La sentenza, resa nella causa C-57/23 e originata da un caso ceco, affronta tre questioni chiave. La prima riguarda che cosa debba intendersi per “diritto di uno Stato membro”. I giudici precisano che la base giuridica che autorizza la raccolta di dati biometrici non deve essere una norma dettagliata, ma può consistere in una disposizione generale interpretata dalla giurisprudenza nazionale, purché accessibile e prevedibile per i cittadini. Una linea che conferma un approccio sostanzialistico al concetto di legge e che lascia ampio spazio ai sistemi giuridici interni.

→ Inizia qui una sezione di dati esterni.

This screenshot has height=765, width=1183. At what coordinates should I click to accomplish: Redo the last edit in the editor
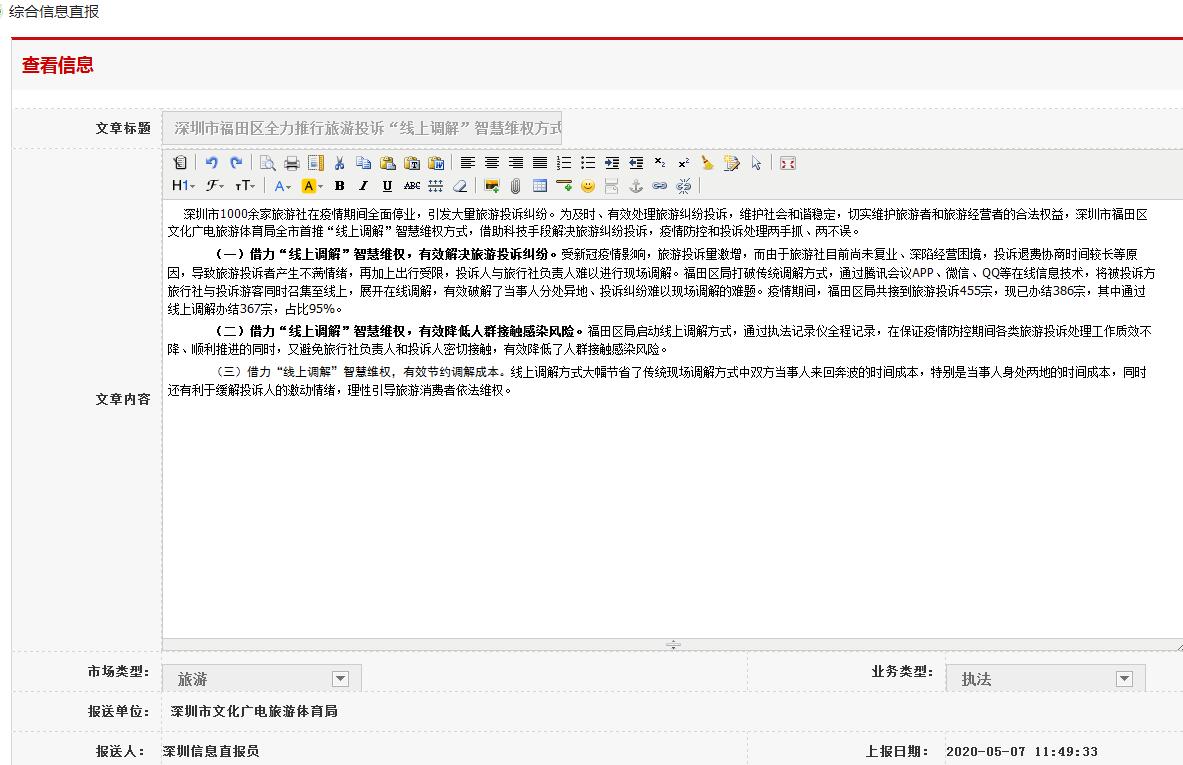[x=235, y=162]
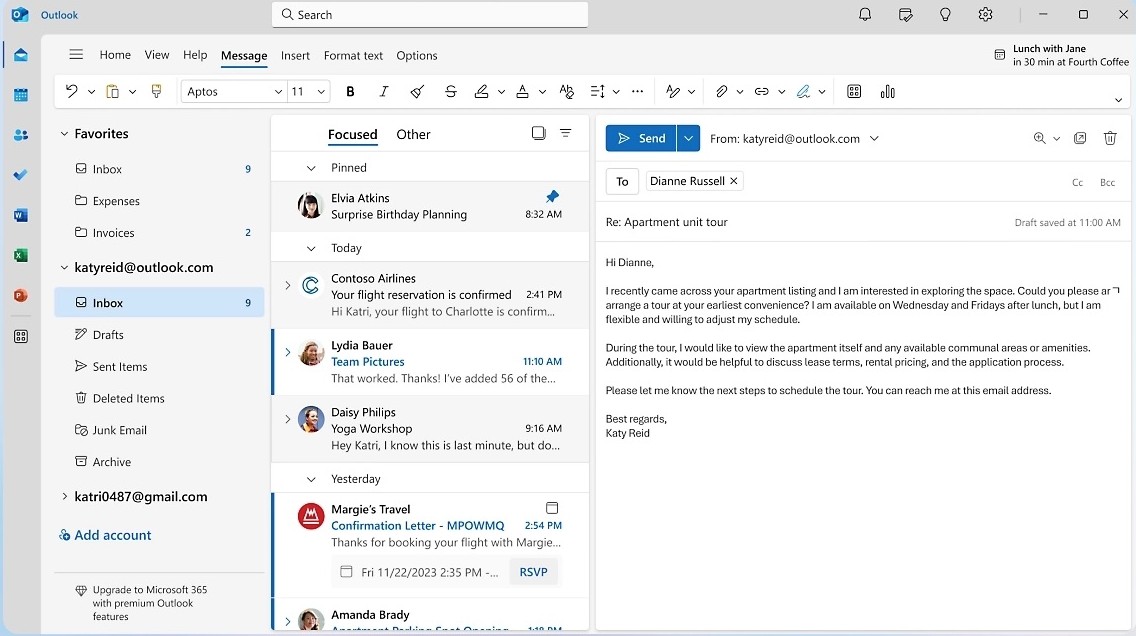
Task: Click inside the Search bar
Action: click(429, 14)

Il secondo punto, quello più sensibile, riguarda la possibilità di raccogliere in modo indistinto impronte digitali, profili DNA e altri identificativi di chiunque sia indagato o accusato per un reato intenzionale. La Corte non vi vede alcun contrasto con la direttiva 2016/680 (che disciplina il trattamento dei dati personali da parte delle autorità di polizia e giustizia, imponendo principi di necessità, proporzionalità e tutela dei diritti fondamentali), a condizione che gli obiettivi di prevenzione, indagine o perseguimento non impongano una distinzione tra sospetti e imputati e che il trattamento sia fondato sull’“assoluta necessità”, da valutare con rigore nel rispetto del principio di minimizzazione dei dati.
Terzo tema: la durata della conservazione. L’ordinamento nazionale non è obbligato a prevedere un termine massimo. Ciò che conta, secondo la Corte, è che esistano verifiche periodiche sulla necessità di mantenere i dati nei sistemi e che ogni proroga sia giustificata da motivazioni concrete. Se la conservazione non risulta più indispensabile, i dati devono essere cancellati.
La decisione, destinata avere ricadute sui modelli investigativi europei, rafforza i poteri delle polizie ma ribadisce che il trattamento di informazioni così invasive resta sottoposto a vincoli stringenti. Tra libertà individuali e sicurezza, la Corte di Lussemburgo disegna un equilibrio in cui gli Stati hanno margine di azione, ma non discrezionalità assoluta.